== Data for this exercise ==
+-------+

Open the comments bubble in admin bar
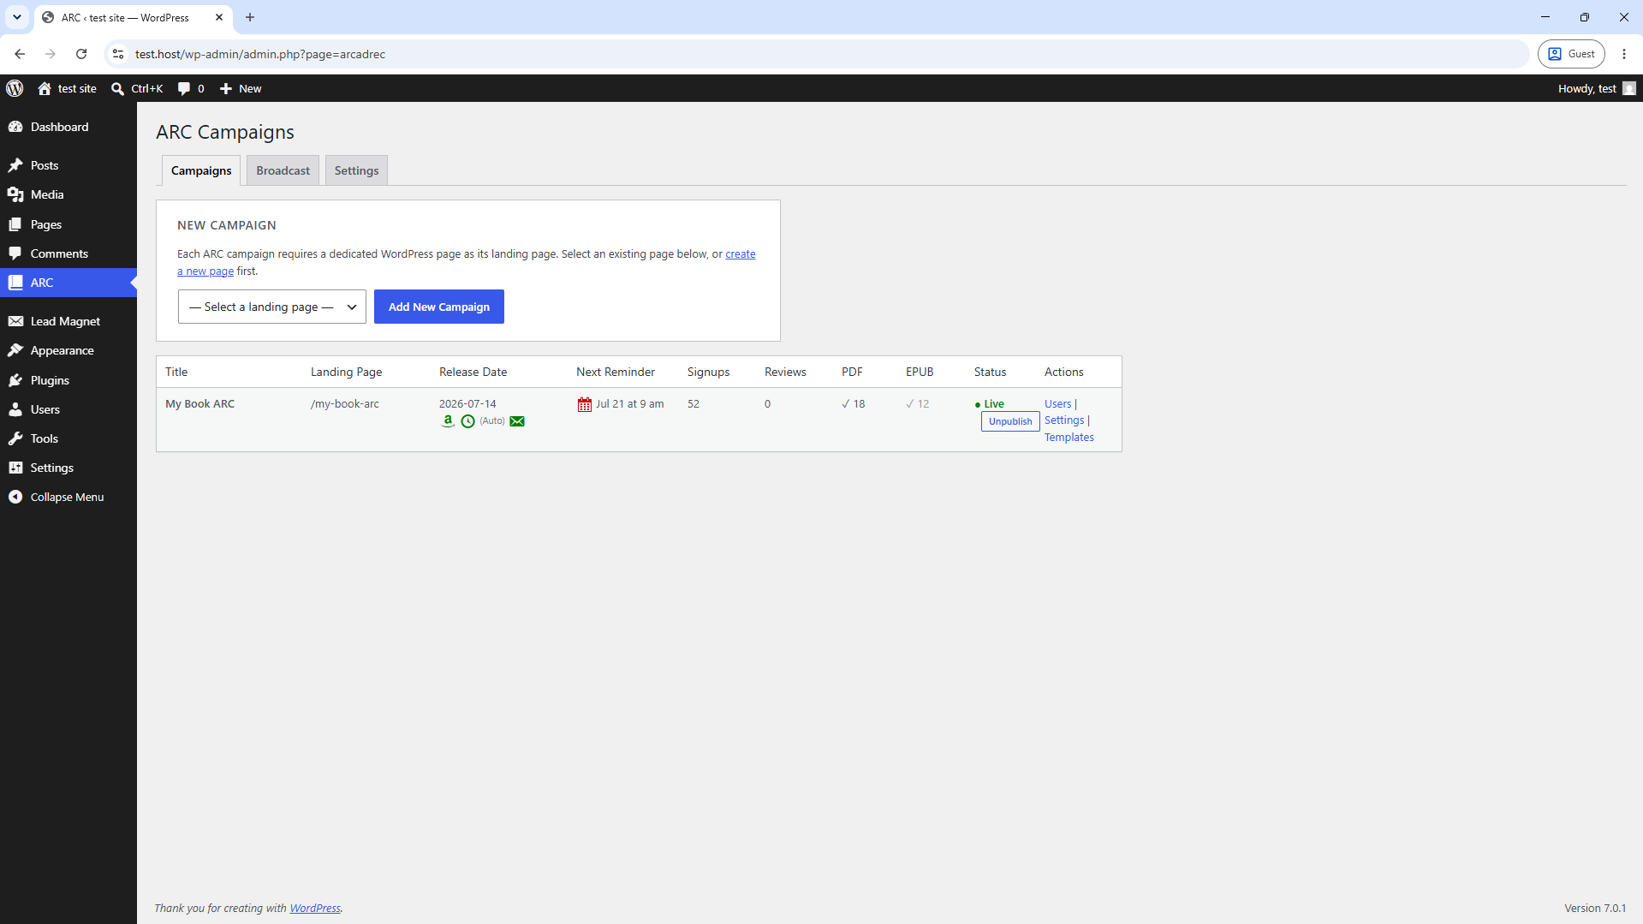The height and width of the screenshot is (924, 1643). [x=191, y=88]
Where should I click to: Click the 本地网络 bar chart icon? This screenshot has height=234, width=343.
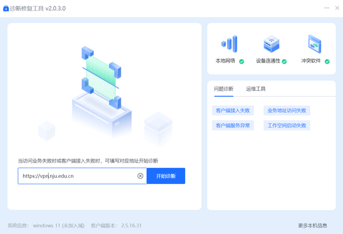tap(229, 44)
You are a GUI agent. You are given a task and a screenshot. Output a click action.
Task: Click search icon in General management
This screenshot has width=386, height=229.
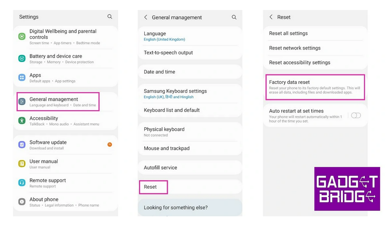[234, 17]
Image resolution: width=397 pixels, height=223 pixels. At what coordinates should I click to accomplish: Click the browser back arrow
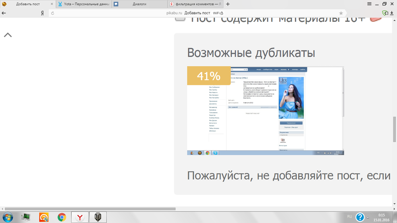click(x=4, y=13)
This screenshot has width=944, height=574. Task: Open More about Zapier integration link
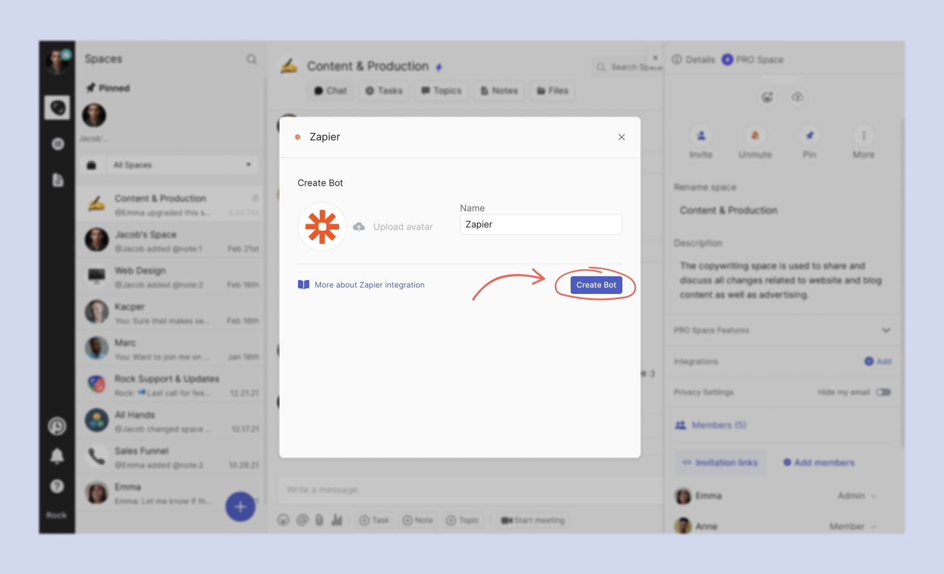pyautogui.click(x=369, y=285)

+-------+

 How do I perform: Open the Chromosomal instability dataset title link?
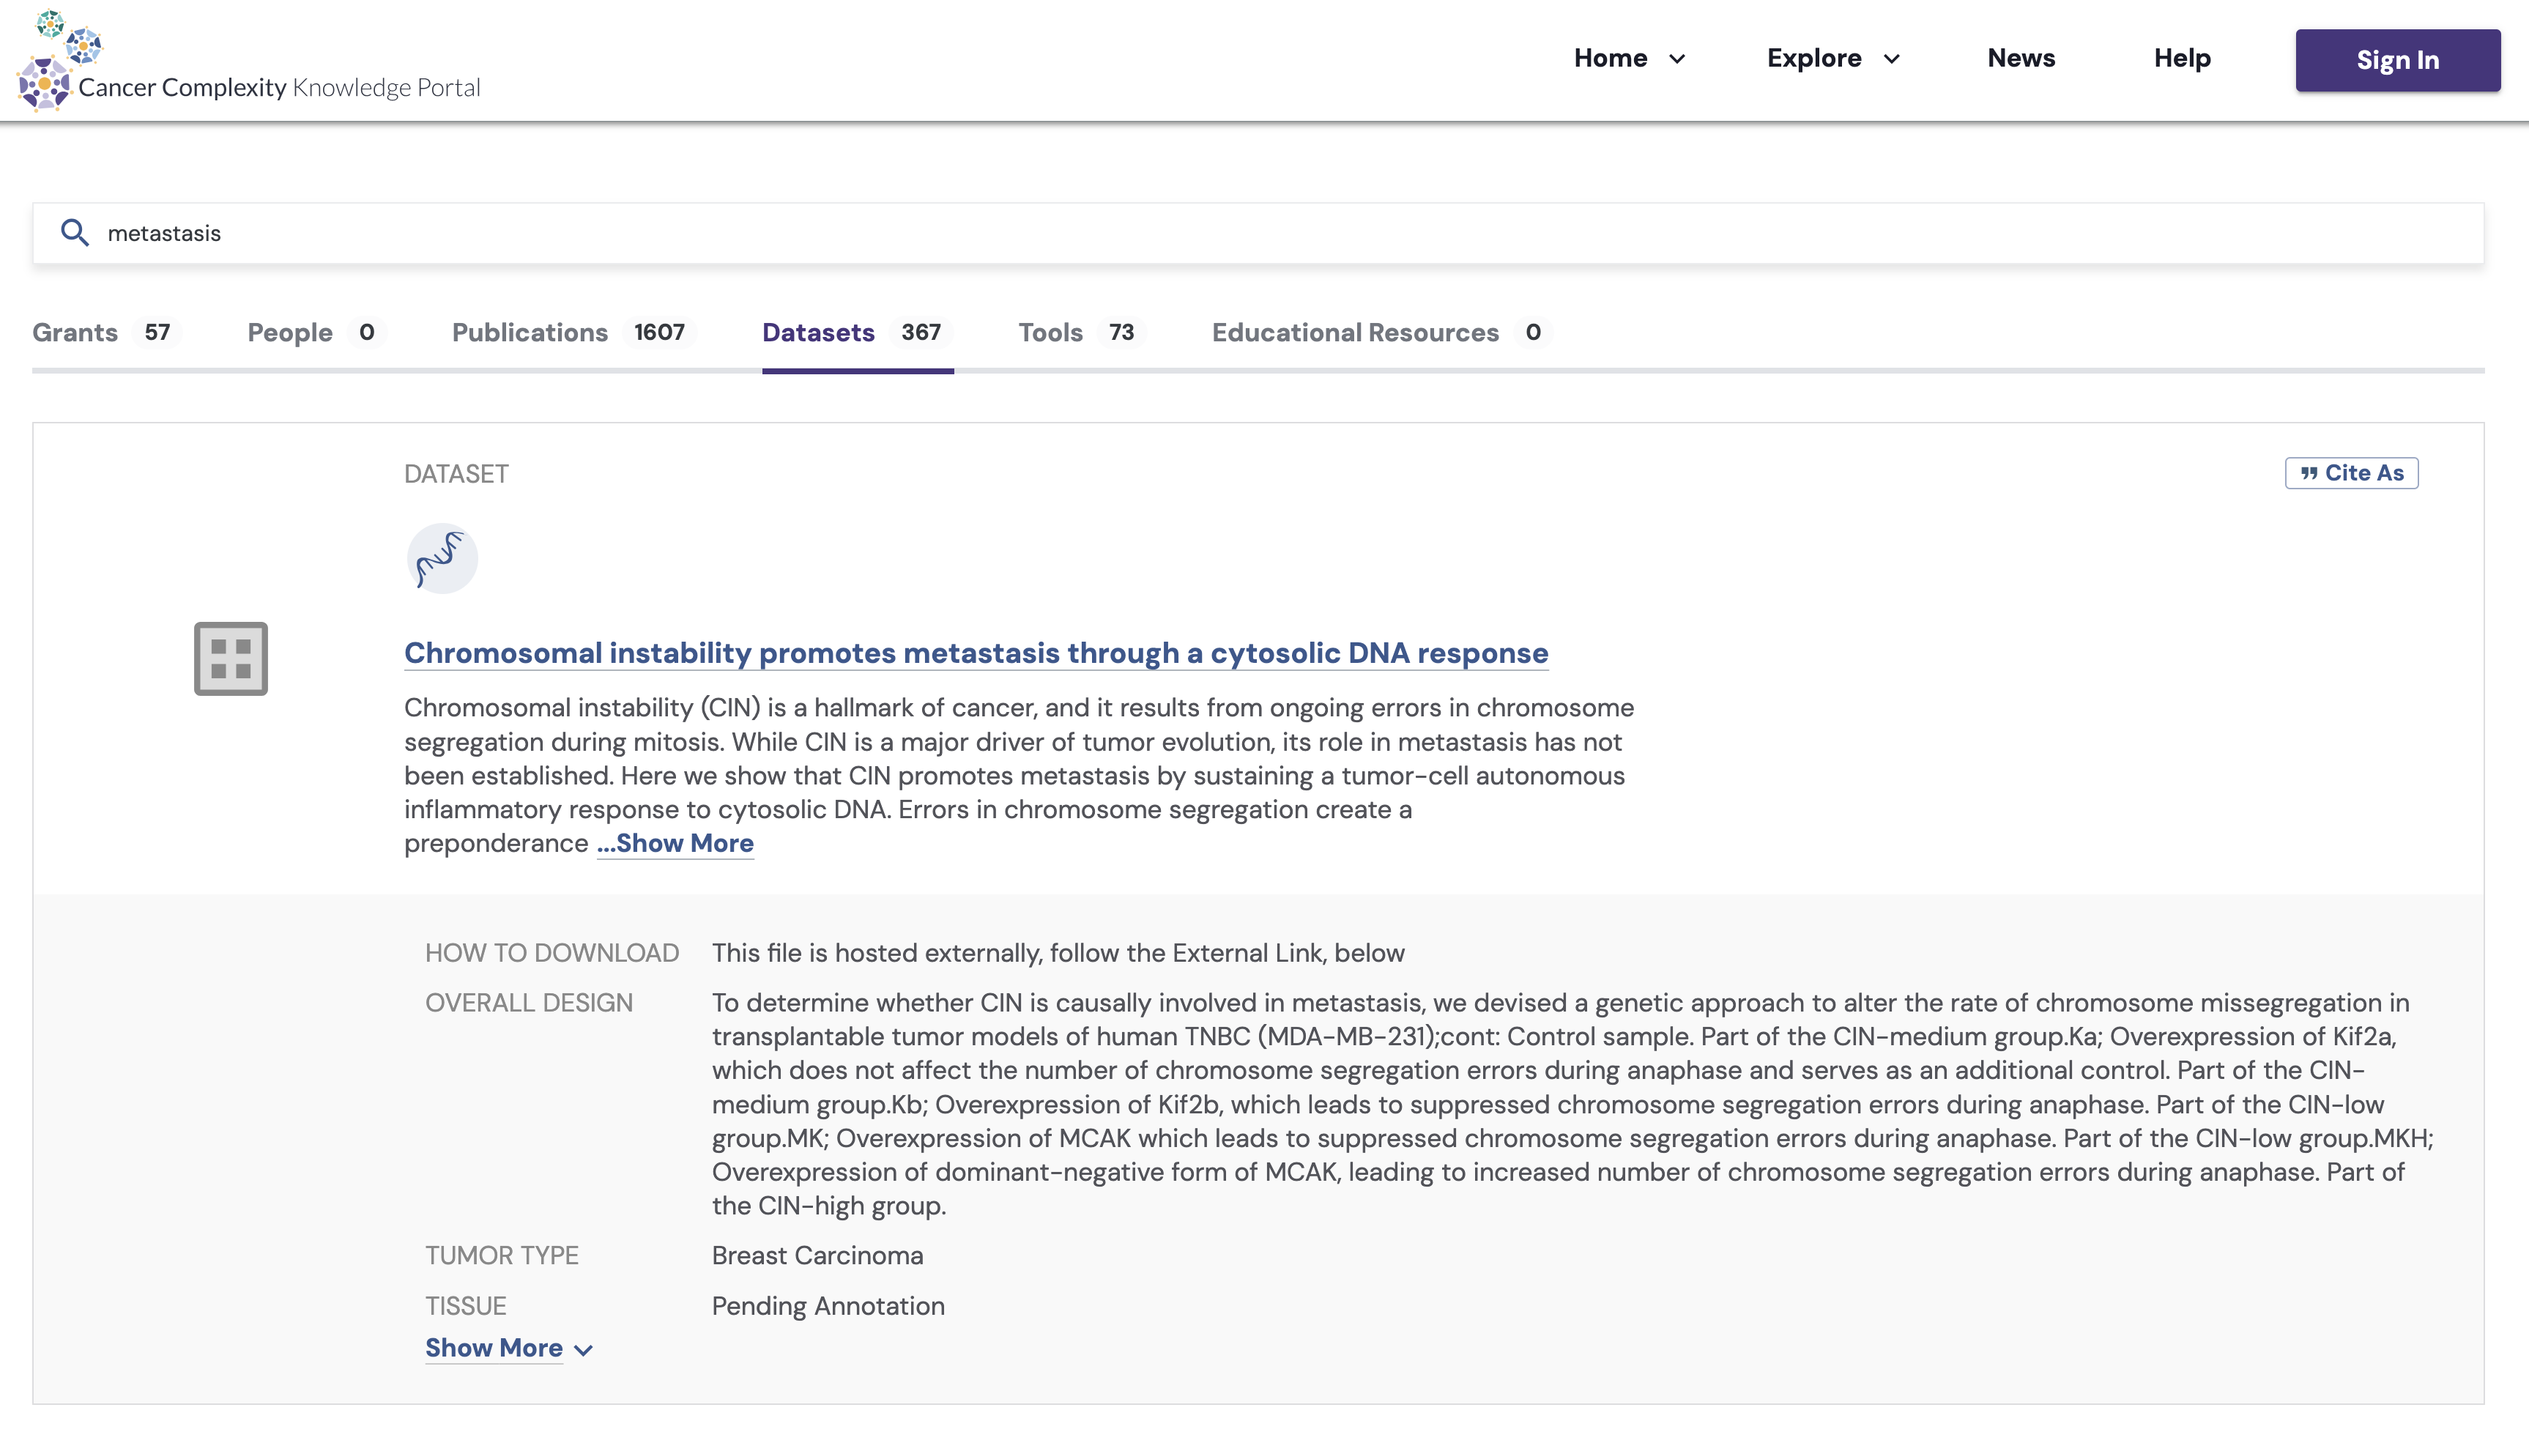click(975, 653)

+-------+

== Required task ==
Convert the records from the line containing "Image resolution: width=397" through the line containing "pyautogui.click(x=369, y=285)", inclusive, into a two-column CSV with the columns input and output, one row per record, each value in a single quoted field with line breaks replaced by spaces. Leave the pictures out.

== Solution to this exercise ==
input,output
"Image resolution: width=397 pixels, height=223 pixels. At what coordinates should I click to accomplish: Click the browser back arrow","click(x=4, y=13)"
"This screenshot has width=944, height=574. Task: Open More about Zapier integration link","pyautogui.click(x=369, y=285)"